--- MATERIAL SUPPLIED Enclosed Below ---

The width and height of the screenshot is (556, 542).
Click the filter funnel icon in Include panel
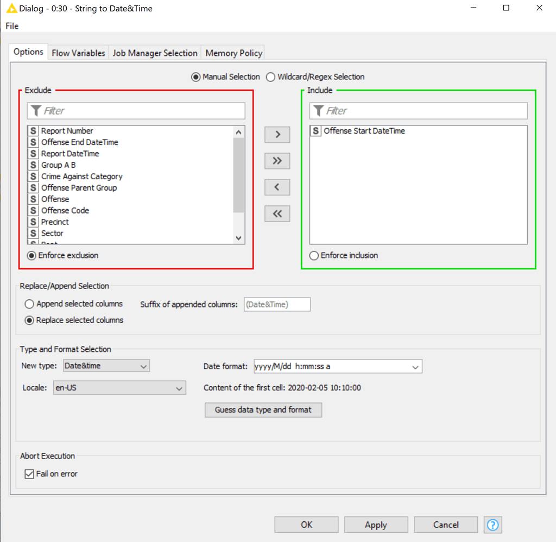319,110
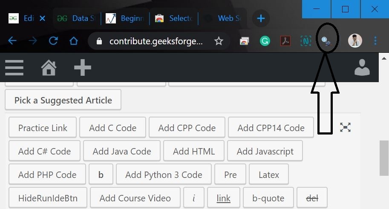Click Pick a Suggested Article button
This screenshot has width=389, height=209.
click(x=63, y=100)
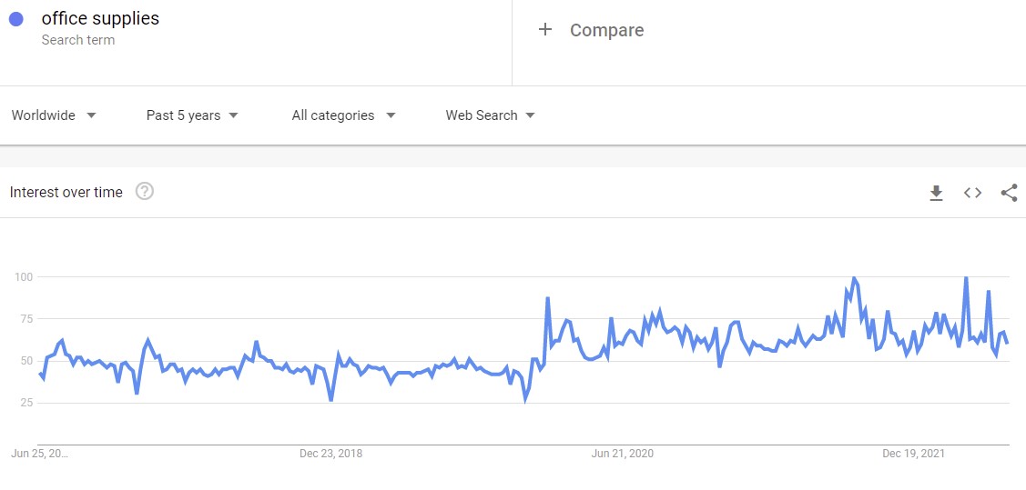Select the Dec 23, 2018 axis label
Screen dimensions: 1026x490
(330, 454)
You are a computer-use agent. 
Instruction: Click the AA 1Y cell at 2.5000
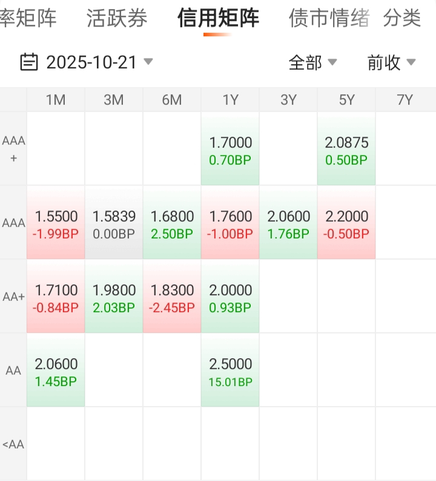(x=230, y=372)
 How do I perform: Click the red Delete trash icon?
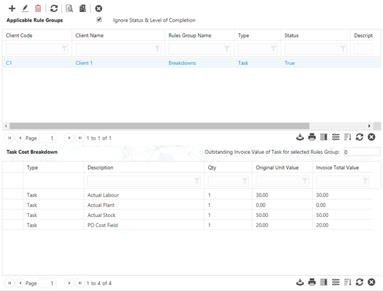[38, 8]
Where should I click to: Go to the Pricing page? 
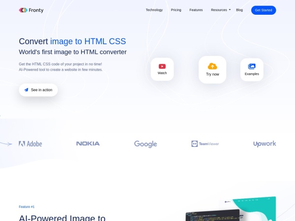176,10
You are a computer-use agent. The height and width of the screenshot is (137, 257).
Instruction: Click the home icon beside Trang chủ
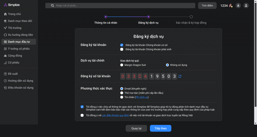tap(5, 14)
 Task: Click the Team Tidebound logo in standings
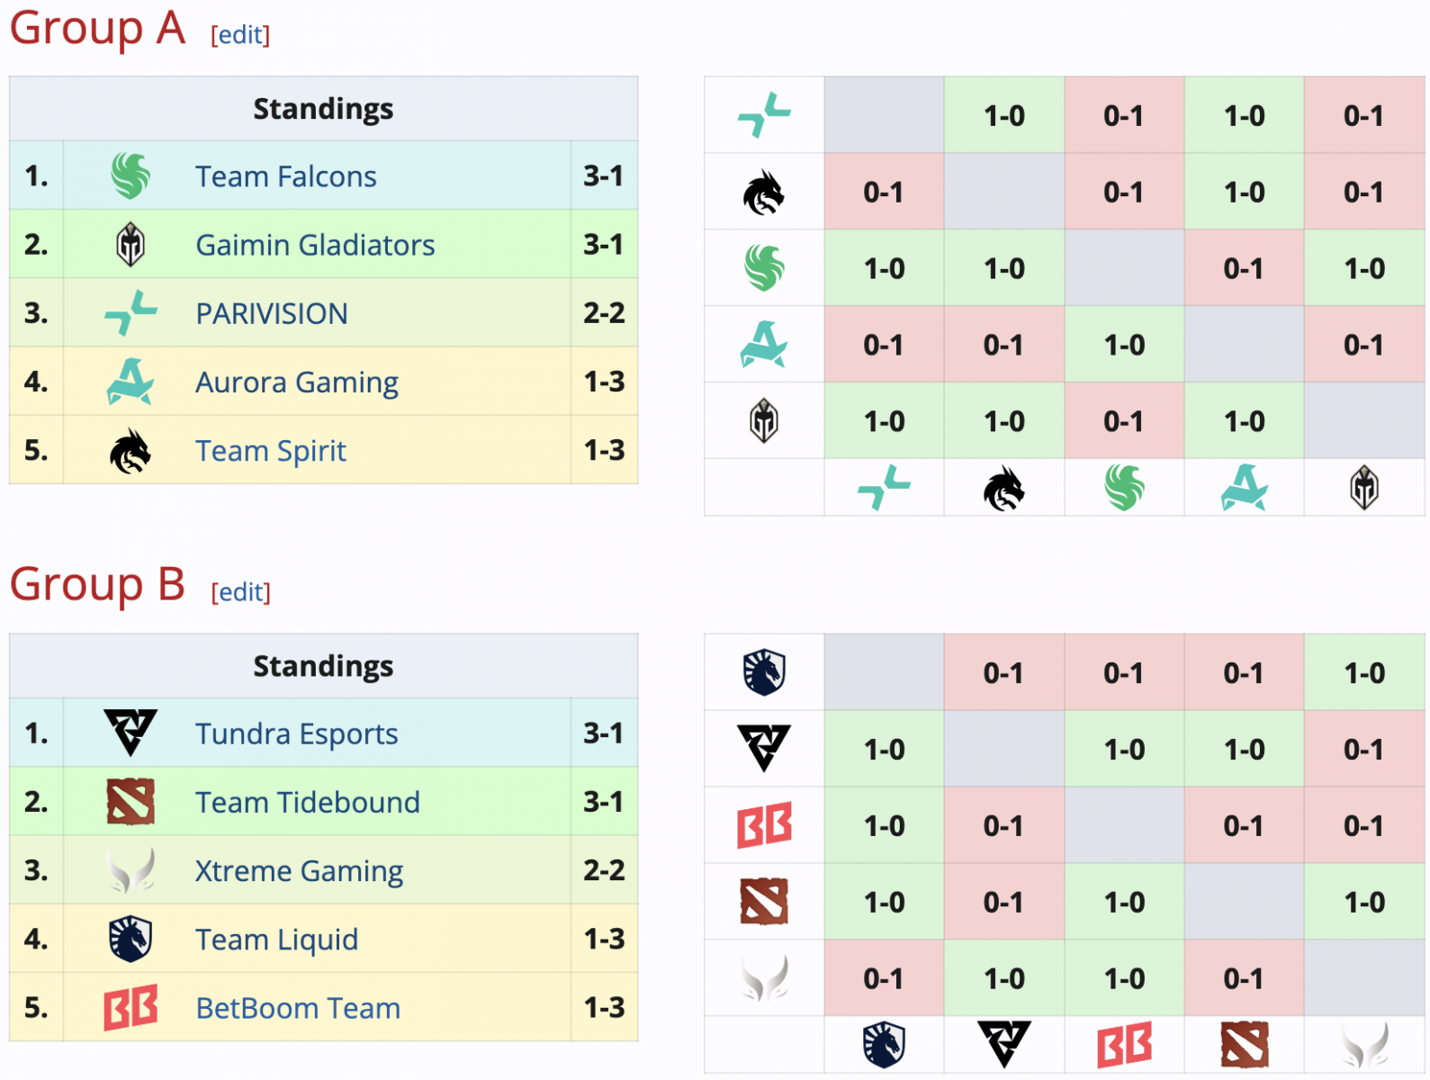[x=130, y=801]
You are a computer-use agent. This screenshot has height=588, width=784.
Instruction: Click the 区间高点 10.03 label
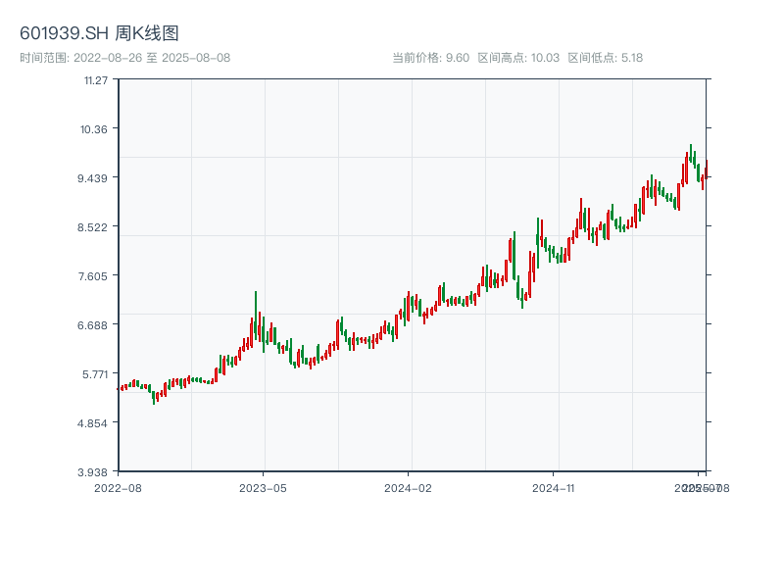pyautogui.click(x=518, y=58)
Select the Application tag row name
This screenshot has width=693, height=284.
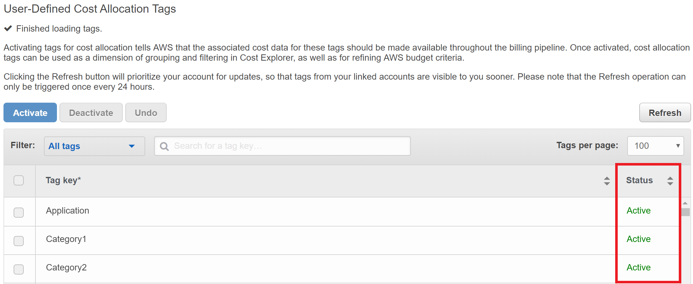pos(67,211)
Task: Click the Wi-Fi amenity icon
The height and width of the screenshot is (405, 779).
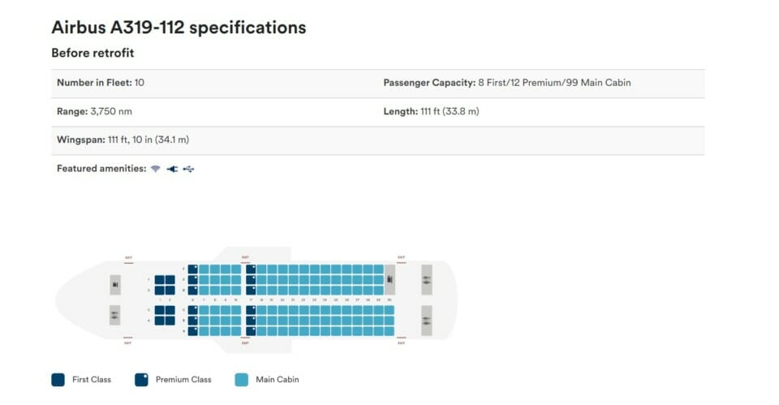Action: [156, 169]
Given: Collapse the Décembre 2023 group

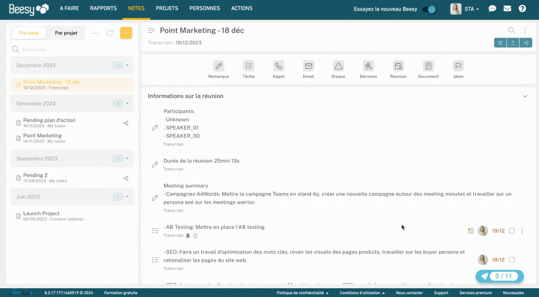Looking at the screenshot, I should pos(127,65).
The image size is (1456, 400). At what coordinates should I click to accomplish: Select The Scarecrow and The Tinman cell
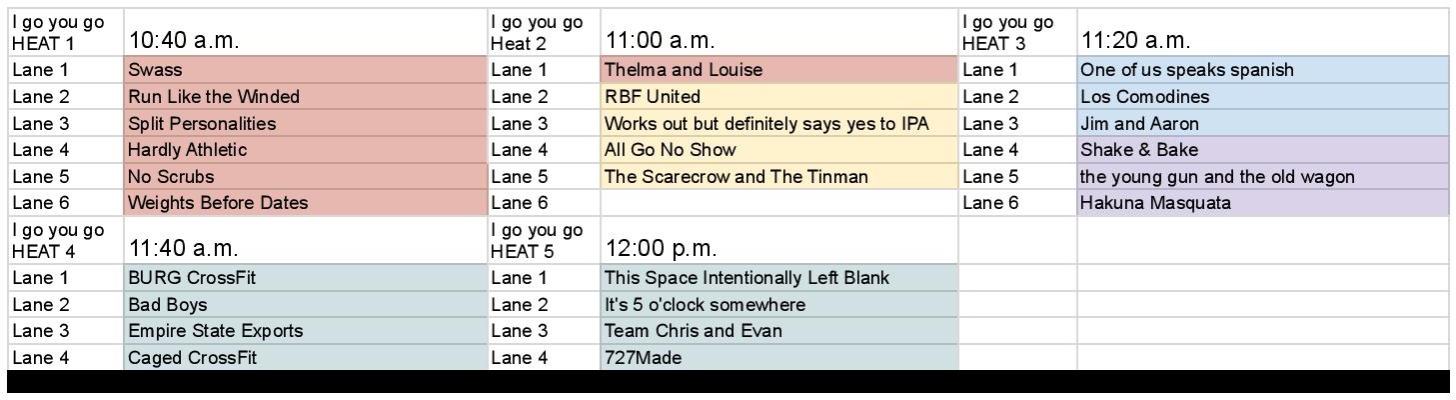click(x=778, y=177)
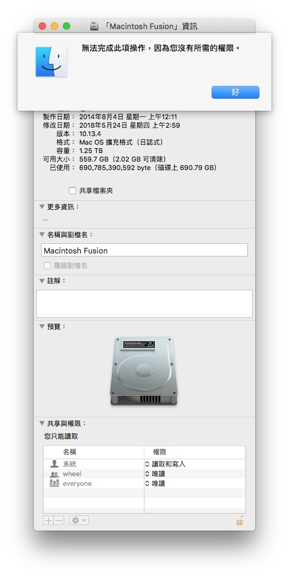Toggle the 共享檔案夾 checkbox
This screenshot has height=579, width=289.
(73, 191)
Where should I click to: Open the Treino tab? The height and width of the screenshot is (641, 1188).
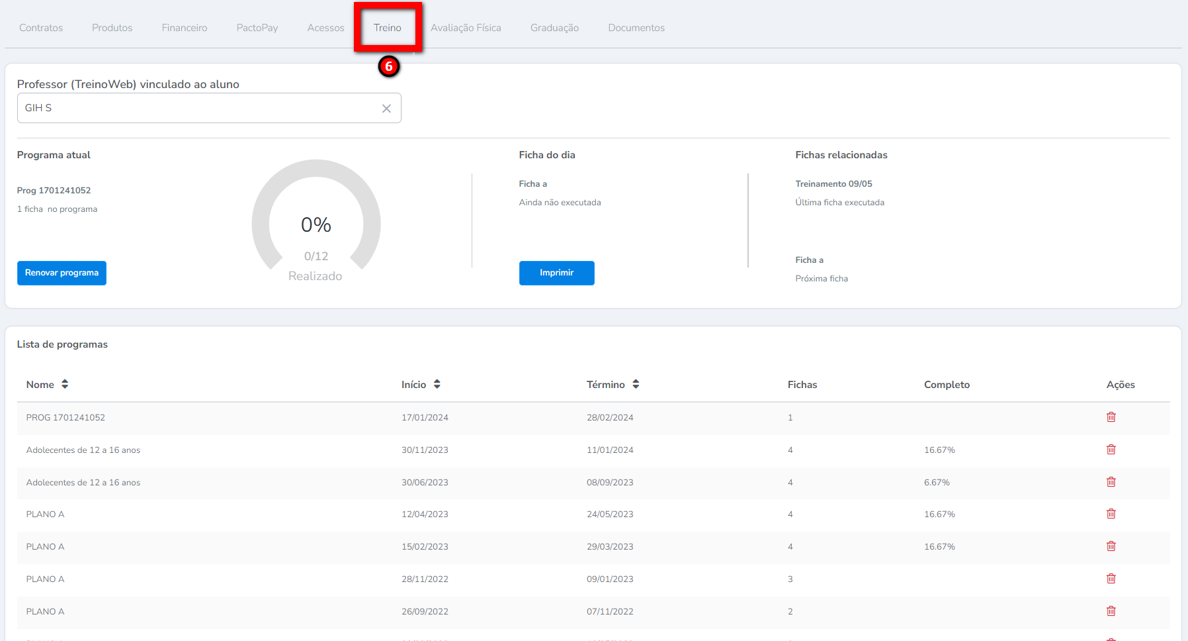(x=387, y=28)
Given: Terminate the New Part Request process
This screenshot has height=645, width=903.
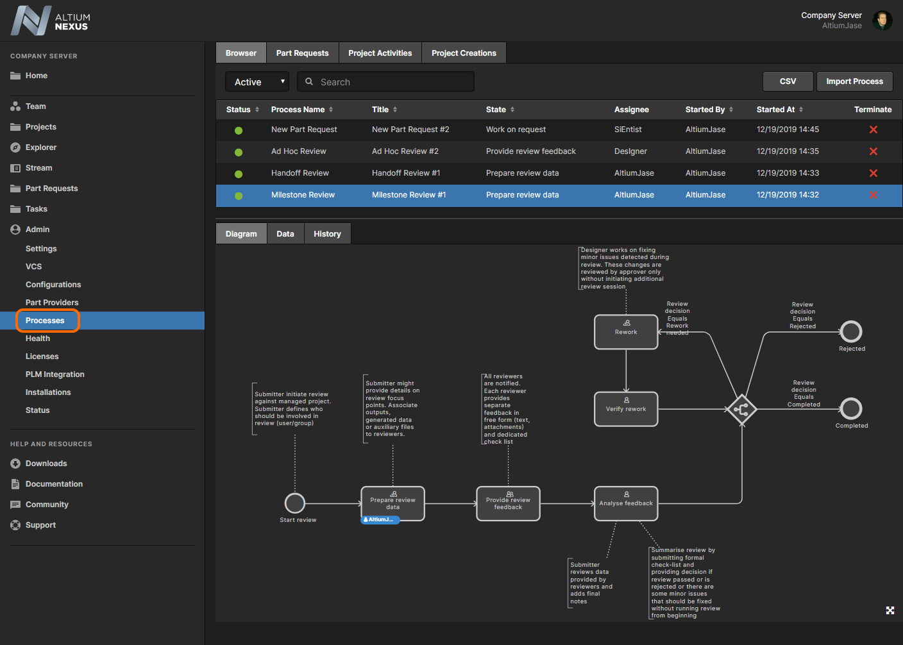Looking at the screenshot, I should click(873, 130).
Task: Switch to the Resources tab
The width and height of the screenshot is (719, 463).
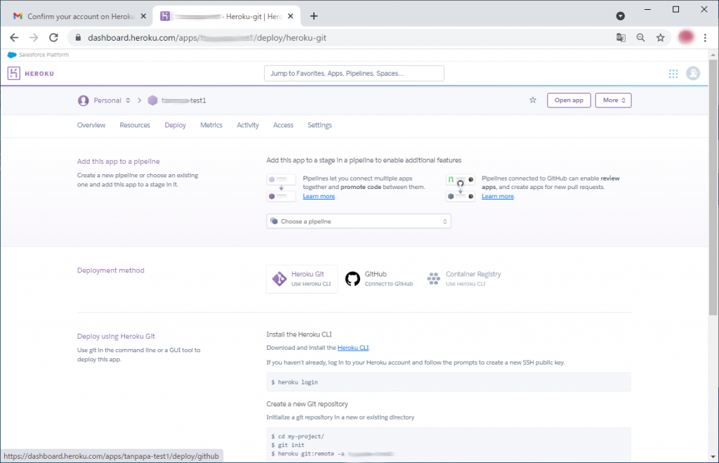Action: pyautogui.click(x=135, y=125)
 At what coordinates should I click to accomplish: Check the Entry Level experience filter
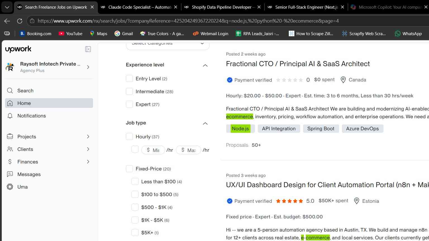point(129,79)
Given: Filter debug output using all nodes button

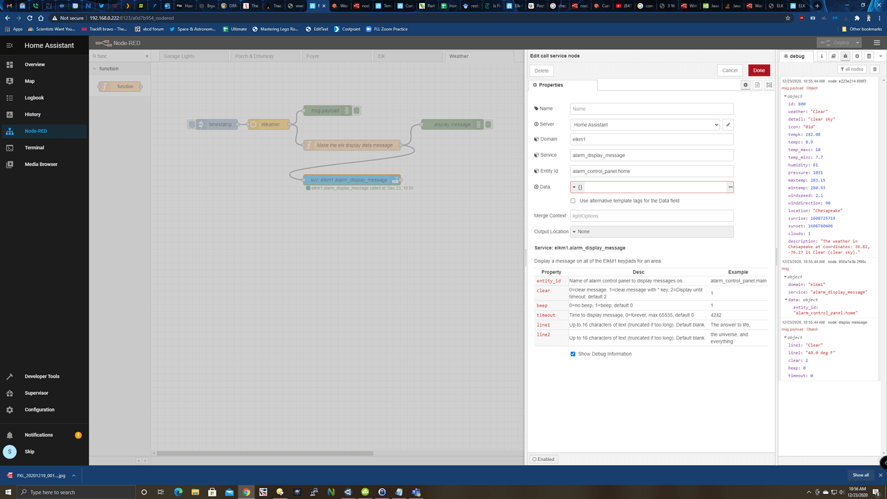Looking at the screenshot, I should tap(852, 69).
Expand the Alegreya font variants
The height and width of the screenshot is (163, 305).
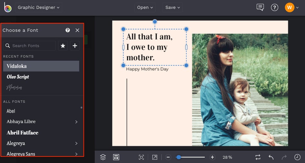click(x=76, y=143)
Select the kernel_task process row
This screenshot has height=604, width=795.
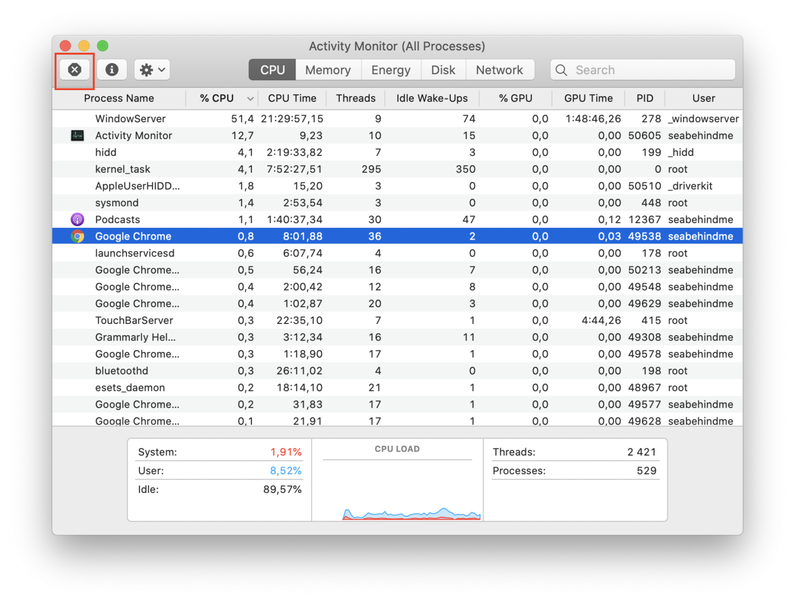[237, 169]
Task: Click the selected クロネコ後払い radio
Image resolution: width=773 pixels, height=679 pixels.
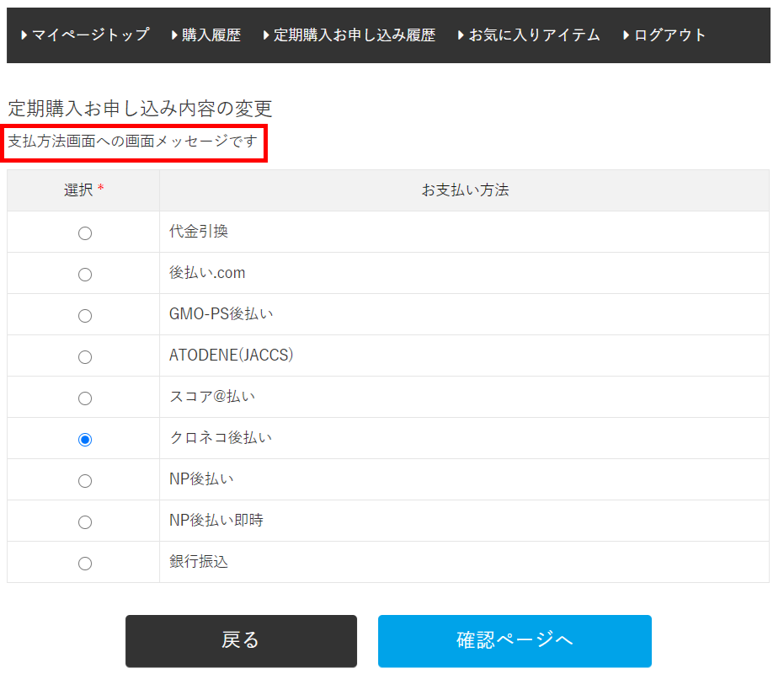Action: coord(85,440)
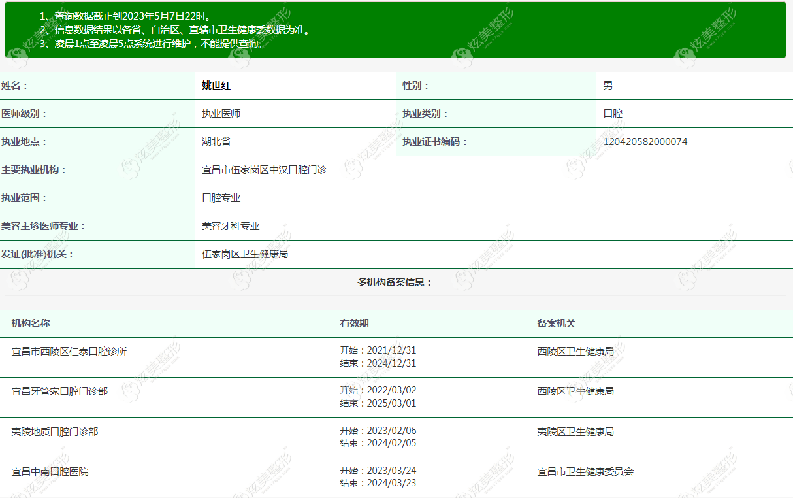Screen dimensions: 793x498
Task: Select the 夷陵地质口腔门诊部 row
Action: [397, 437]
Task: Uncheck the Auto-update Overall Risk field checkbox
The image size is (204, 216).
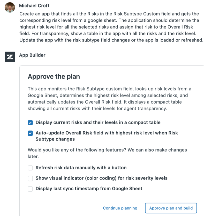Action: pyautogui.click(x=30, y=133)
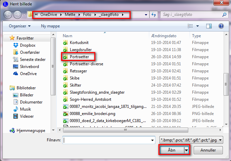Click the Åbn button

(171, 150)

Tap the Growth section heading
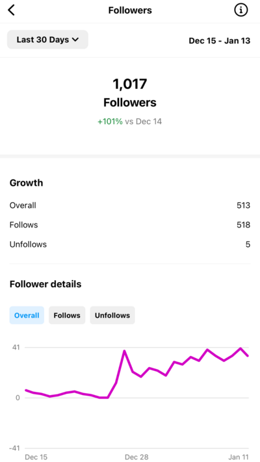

--- End of Enclosed MATERIAL SUPPLIED ---

For this exercise, write the listing out again exactly, excluding all images.

The width and height of the screenshot is (556, 542).
Click the filter funnel icon in Include panel
319,110
Click Pick a Suggested Article button
This screenshot has width=389, height=209.
click(x=63, y=100)
Select the Dec 23, 2018 axis label
Screen dimensions: 1026x490
(330, 454)
You are a computer-use agent. 
Instruction: Click the AA 1Y cell at 2.5000
(x=230, y=372)
 How do I perform: Click the red Delete trash icon?
[38, 8]
Where should I click to: Go to the Pricing page? 
176,10
You are a computer-use agent. The height and width of the screenshot is (137, 257).
Instruction: Click the home icon beside Trang chủ
tap(5, 14)
 Task: Click the Team Tidebound logo in standings
[x=130, y=801]
You are a computer-use agent. This screenshot has height=588, width=784.
Instruction: Click the 区间高点 10.03 label
pyautogui.click(x=518, y=58)
Select the Application tag row name
This screenshot has width=693, height=284.
pos(67,211)
Task: Click the Wi-Fi amenity icon
The height and width of the screenshot is (405, 779).
Action: [156, 169]
Given: Collapse the Décembre 2023 group

Looking at the screenshot, I should pos(127,65).
The image size is (1456, 400). At what coordinates should I click to accomplish: Select The Scarecrow and The Tinman cell
click(x=778, y=177)
Toggle the 共享檔案夾 checkbox
This screenshot has height=579, width=289.
(73, 191)
Where should I click to: Open the Treino tab? The height and width of the screenshot is (641, 1188).
(x=387, y=28)
Given: Terminate the New Part Request process
This screenshot has height=645, width=903.
Looking at the screenshot, I should click(873, 130).
Task: Switch to the Resources tab
The width and height of the screenshot is (719, 463).
Action: pyautogui.click(x=135, y=125)
 At what coordinates should I click to accomplish: Check the Entry Level experience filter
point(129,79)
Given: Filter debug output using all nodes button

Looking at the screenshot, I should tap(852, 69).
Expand the Alegreya font variants
The height and width of the screenshot is (163, 305).
click(x=76, y=143)
Select the kernel_task process row
This screenshot has height=604, width=795.
[237, 169]
Task: Click the selected クロネコ後払い radio
Image resolution: width=773 pixels, height=679 pixels.
Action: coord(85,440)
Screen dimensions: 793x498
Task: Select the 夷陵地质口腔门诊部 row
Action: [397, 437]
Task: Uncheck the Auto-update Overall Risk field checkbox
The image size is (204, 216).
Action: pyautogui.click(x=30, y=133)
Click the Åbn button

(171, 150)

Tap the Growth section heading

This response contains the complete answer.